Hope this is of some help. If I'd made a rare and wonderful find like this, it's what I'd do.
 
Don't Give Up YET!

Right, the advice has looked pretty good from here. Whether you can enlist the help of someone like Taffin or Cylinder & Slide, I wouldn't go for the refund just yet. I own a pair of 1917s, one US issue in .45ACP and the other British issue (with Broad Arrow marks and all) in .455 Webley, later converted to .45 Colt (that was common).

Both are great fun to shoot. Neither of them's really quite good enough just to put away owing to collector's value. Both of 'em LOOK like they served under rugged conditions but were cared for. I don't reload "hot" for either of them, but they are just plain fun to take to the range.

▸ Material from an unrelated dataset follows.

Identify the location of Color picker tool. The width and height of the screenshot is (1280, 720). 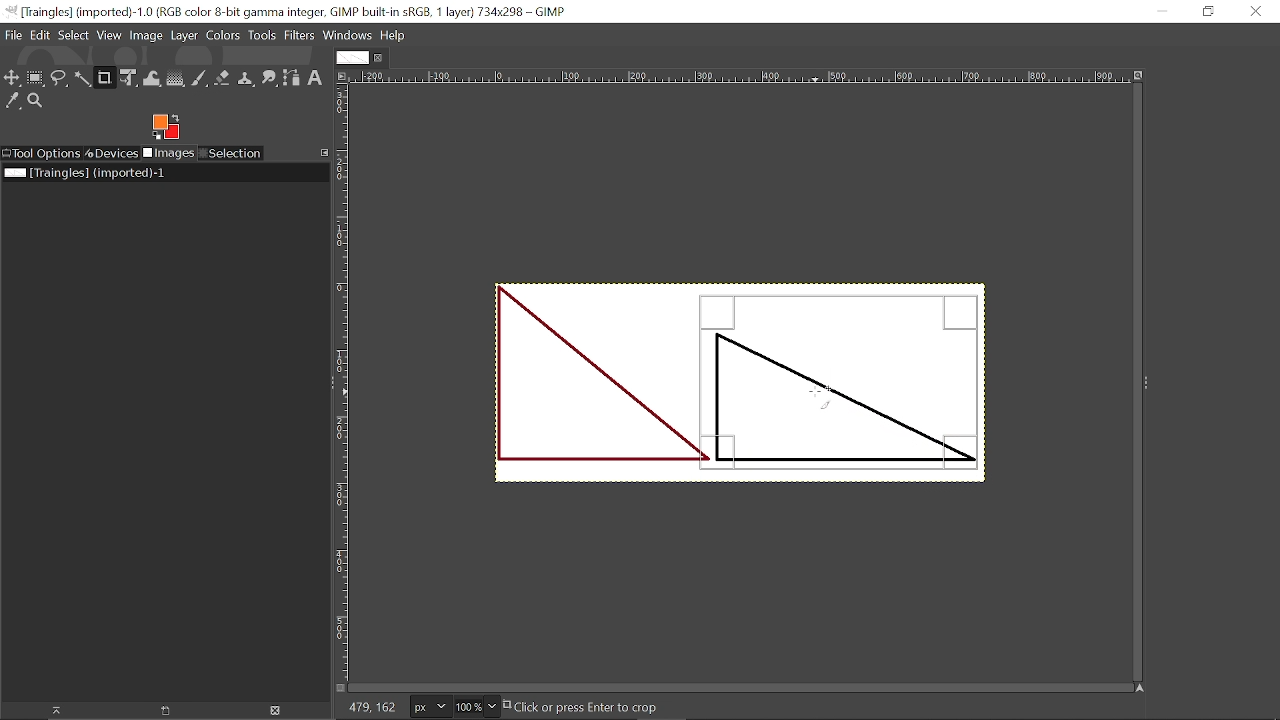
(13, 101).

I'd have a chat with the store owner - or put it in writing if you have to - that you've found certain problems and give him detail, and ask him to agree to a refund if the problems can't be resolved in a given period of time. That way there's no surprise if you take it back in September because it took you that long to get it looked at. Businessmen hate surprises.

Good luck.
 
Hello Folks:

Thank you for your continued support! I have decided to try to have the issue addressed, and found a older gent across the border in New Hampshire who knows his way around the old Colts. He's going to look at it and is quite confident that the repair is minor, based on its described symptoms. I really do want to keep it, as it fits so well with my martial arms collection.

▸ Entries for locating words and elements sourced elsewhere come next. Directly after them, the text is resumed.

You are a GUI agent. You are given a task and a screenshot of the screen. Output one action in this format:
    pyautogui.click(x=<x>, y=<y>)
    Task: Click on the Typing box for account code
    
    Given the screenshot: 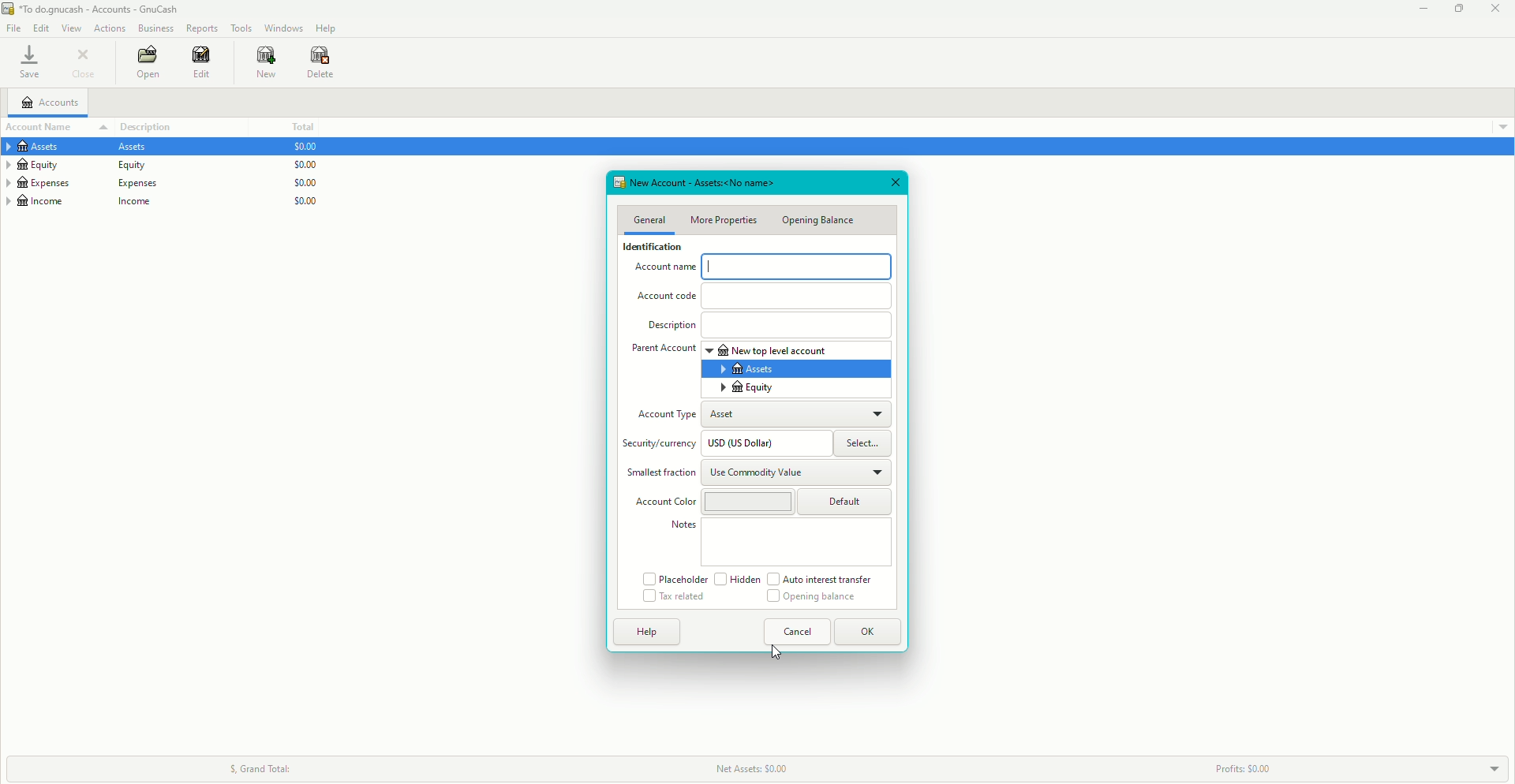 What is the action you would take?
    pyautogui.click(x=799, y=295)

It's funny, I've had several S&W 1917s. All of them, I would say, were more attractively finished that the Colt, and even fit my hand better. However, there's just something about the Colt, something intangible that draws me to it, and finds affection in a way that the S&W variety just doesn't.

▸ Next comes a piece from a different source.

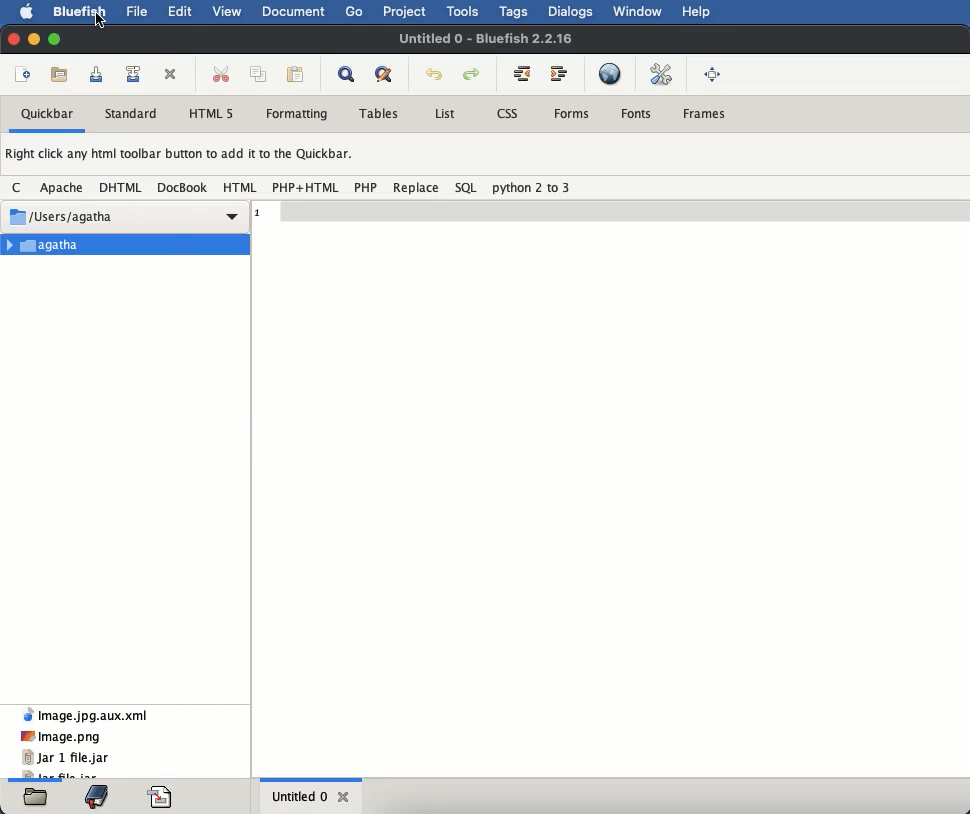  Describe the element at coordinates (444, 113) in the screenshot. I see `list` at that location.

Anyway, I'm going to see the man tonight after work, and hopefully the 90-year old revolver will have a new lease on life.

Thanks again,

vanfunk
 
Well, I just got a message from the nice gent across the border - gun's fixed! I'll pick the ol' girl up tomorrow morning and take her straight to the range for a workout. Report to follow...

vanfunk
 
Update

UPDATE:

WOW! Fast turnaround with my new best friend at the State Line Gun Shop in Mason, NH. I dropped the gun off on Friday, he called on Sunday and told me to swing by and pick it up. I was charged $35 to fix the timing issue, and now the old warhorse locks up like new. Me make happy dance:D

Thanks again,

vanfunk
 
Today, few people know it, but these Colts were designed and made so that problems with timing could be corrected through adjustments rather then by replacing parts. I am not surprised at the outcome since you found an individual that knew what he was doing. Generally when you find one that can't be fixed within a half hour its because of owner abuse, or someone's basement shop action job. The New Service/Model 1917 wasn't as finely finished as a similar Smith & Wesson, but they are a darn rugged piece of machinery. Enjoy the one you decided to keep. ;)
 
Allthough I am 3000 miles away, I have heard good things about State Line Gun Shop. I stopped in there a couple years ago on a New England vacation. A good place to go!